• HOME
  • MAGAZINE
  • NEWS
  • REPORT
  • 「阿波根昌鴻 人間の住んでいる島」(東京工芸大学 写大ギャ…
2024.12.30

「阿波根昌鴻 人間の住んでいる島」(東京工芸大学 写大ギャラリー)レポート。カメラとペンで抵抗した沖縄・伊江島の土地闘争

沖縄・伊江島で米軍に対する非暴力の土地闘争を牽引した阿波根昌鴻(あはごん・しょうこう、1901〜2002)の写真展「阿波根昌鴻 人間の住んでいる島」が、東京工芸大学 写大ギャラリーで2025年1月31日まで開催されている。企画構成は小原真史(東京工芸大学准教授)。11月20日に実施された比嘉豊光(写真家)、港千尋(写真家・多摩美術大学教授)、小原真史によるトークイベント「阿波根昌鴻の記録と抵抗」からの言葉も交えて同展をレポートする。

取材・文=白坂由里(アートライター) 写真提供=写大ギャラリー

演習に使われた爆弾 1955
前へ
次へ

戦後、「銃剣とブルドーザー」に立ち向かう

 沖縄本島の北西沖に位置する伊江島。阿波根昌鴻は沖縄本島の上本部村(現・本部村)で1901年に生まれ、22歳で伊江島に渡り結婚する。息子が誕生後、農業移民として25年にキューバ、29年にペルーに渡り、34年に帰国。川平地区で雑貨店経営の傍ら、農民学校の開校をめざして真謝(まじゃ)区に大きな土地を購入していた。

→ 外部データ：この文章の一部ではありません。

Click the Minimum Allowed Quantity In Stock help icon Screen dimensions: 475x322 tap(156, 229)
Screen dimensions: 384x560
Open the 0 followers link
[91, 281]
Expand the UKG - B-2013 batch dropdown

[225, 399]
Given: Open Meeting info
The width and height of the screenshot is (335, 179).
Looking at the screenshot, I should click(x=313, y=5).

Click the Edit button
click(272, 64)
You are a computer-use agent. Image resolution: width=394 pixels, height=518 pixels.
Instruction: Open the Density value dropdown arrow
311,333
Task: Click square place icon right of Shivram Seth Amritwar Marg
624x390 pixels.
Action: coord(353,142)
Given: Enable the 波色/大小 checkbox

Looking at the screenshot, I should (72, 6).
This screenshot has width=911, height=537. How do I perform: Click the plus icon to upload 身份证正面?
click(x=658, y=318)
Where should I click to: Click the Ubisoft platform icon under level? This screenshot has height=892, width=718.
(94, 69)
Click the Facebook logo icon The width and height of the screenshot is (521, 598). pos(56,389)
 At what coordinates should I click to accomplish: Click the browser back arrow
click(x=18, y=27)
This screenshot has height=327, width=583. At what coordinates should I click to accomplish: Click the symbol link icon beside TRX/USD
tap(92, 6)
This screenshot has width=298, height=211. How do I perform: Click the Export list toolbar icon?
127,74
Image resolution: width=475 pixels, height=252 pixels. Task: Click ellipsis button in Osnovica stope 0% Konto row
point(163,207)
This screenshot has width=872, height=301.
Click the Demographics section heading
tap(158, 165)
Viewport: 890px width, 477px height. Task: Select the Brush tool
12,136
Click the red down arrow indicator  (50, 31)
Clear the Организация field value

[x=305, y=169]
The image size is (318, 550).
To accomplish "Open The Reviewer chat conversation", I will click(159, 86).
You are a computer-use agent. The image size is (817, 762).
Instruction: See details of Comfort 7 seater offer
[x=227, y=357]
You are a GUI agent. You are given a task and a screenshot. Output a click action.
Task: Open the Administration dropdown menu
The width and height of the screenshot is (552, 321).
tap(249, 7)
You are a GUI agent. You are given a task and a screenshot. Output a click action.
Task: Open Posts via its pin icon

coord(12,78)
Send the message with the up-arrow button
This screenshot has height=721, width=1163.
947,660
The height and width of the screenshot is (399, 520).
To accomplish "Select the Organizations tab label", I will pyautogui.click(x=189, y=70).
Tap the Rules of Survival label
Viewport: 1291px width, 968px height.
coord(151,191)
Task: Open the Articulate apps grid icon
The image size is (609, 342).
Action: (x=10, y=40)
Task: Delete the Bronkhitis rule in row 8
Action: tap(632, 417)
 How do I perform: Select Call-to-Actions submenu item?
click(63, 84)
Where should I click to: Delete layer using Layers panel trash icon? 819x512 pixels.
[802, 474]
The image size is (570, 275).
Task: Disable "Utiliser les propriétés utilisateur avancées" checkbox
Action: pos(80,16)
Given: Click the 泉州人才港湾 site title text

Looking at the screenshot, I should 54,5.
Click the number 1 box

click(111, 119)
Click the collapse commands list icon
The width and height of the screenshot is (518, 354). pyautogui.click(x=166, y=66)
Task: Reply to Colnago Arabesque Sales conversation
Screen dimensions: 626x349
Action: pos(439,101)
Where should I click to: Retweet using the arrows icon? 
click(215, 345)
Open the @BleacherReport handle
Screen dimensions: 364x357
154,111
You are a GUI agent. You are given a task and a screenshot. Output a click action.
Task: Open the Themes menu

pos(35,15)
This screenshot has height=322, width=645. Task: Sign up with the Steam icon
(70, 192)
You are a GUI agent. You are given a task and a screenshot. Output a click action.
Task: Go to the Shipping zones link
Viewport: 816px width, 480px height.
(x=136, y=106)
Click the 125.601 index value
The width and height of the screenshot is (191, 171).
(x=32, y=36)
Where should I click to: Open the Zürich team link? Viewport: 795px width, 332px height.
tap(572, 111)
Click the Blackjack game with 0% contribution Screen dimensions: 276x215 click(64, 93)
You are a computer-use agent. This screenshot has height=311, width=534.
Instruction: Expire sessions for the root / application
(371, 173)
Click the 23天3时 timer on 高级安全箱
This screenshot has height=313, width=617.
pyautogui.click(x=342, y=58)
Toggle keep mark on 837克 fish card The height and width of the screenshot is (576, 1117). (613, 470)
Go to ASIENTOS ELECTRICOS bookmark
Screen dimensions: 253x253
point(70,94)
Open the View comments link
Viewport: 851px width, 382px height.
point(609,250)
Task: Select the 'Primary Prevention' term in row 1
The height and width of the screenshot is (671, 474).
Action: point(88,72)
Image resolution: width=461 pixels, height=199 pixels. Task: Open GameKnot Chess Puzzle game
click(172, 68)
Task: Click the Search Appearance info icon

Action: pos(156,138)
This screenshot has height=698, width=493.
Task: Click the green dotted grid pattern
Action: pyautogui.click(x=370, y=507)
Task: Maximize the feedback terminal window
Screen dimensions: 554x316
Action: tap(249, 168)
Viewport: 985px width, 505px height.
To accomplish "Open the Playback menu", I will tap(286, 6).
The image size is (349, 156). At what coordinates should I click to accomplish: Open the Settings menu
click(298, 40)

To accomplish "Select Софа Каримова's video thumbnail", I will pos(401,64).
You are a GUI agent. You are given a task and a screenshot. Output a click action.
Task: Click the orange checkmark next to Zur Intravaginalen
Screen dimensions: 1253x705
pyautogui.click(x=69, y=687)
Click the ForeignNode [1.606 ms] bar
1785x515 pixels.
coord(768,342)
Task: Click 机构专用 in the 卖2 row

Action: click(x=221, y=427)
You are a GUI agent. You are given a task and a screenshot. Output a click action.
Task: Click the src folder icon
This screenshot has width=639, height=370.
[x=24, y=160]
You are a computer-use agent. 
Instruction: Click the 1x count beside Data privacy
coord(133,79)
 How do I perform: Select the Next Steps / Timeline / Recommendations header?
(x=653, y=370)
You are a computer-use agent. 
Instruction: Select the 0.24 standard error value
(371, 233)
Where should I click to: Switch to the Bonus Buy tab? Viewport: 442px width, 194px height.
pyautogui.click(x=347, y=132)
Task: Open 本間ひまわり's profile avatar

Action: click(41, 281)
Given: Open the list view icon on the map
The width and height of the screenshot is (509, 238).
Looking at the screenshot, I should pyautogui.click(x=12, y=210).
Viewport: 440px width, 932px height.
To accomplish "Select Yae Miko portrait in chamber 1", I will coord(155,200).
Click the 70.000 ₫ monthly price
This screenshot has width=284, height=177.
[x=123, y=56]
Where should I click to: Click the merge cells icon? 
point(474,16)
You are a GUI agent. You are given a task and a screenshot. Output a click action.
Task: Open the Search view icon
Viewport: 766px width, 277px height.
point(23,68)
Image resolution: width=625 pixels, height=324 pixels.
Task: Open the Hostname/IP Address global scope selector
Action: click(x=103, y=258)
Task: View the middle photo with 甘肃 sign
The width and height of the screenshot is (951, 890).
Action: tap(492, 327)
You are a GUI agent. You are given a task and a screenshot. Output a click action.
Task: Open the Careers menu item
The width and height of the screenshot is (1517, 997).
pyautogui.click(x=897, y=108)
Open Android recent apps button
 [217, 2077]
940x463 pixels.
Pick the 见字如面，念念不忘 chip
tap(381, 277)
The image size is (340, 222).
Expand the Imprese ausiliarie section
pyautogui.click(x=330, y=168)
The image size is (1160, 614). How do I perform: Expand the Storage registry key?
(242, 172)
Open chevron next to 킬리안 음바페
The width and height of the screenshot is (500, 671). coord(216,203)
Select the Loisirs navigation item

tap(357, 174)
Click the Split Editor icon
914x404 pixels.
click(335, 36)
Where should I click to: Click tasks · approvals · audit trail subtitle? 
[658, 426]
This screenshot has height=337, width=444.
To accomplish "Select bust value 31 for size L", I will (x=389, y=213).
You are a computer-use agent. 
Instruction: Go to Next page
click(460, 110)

 第二次世界大戦末期の1945年春、沖縄に米軍が上陸。激しい地上戦の末、沖縄が軍事占領される。米軍は軍事基地の拡大を目指し、53年、「銃剣とブルドーザー」と呼ばれる強制的な土地接収を開始した。55年には伊江島に約300名の武装兵が上陸。立ち退きを聞き入れなかった13戸の家屋がブルドーザーで破壊され、農地が焼き払われ、81戸の農家の耕作地が米軍の射爆用地として囲い込まれるという事態となった。

阿波根昌鴻家跡 1955

 さらに米軍が琉球政府に対して、事実と異なる報告をしていることに気づいた阿波根はカメラを那覇で購入し、米軍の暴力や軍事演習による被害などを記録し始めた。その理由を小原は「当時、カメラを持っているのは米軍だけ。離島にジャーナリストは来てくれない、となれば自分で記録するしかない。あったことがなかったことにならないように、非暴力でどう立ち向かうか考えた結果、抵抗のツールとしてカメラを持った」と説明する。住民たちは幕舎(テント)生活を強いられ、餓死者も出た。追いつめられた真謝区の人々は、「乞食行進」と称して本島を歩き、カンパを募りながら自分たちの窮状を訴えた。この活動は次第に全国的に知られ、本島での島ぐるみ土地闘争の導火線となる。

幕舎生活での健康調査 1955
乞食行進・平和通り 1955

 同展のタイトルは、この1955〜66年の沖縄・伊江島土地闘争を記録した写真集『人間の住んでいる島』から付けられた。82年、県外から沖縄に通い続けていた写真家・張ヶ谷弘司らが、阿波根の写真をプリントして写真集を編集、阿波根が著作発行した。今回、東京工芸大学では、張ヶ谷が保存していたプリントを収蔵すると同時に、残されたモノクロネガフィルム3200枚をデジタル化し、新たに銀塩プリントを制作。残されたフィルムには『人間の住んでいる島』には掲載されていない、住民や日常のスナップが数多く含まれている。会場では、こうした人々の穏やかなスナップと闘争の写真が向かいあうように展示されている。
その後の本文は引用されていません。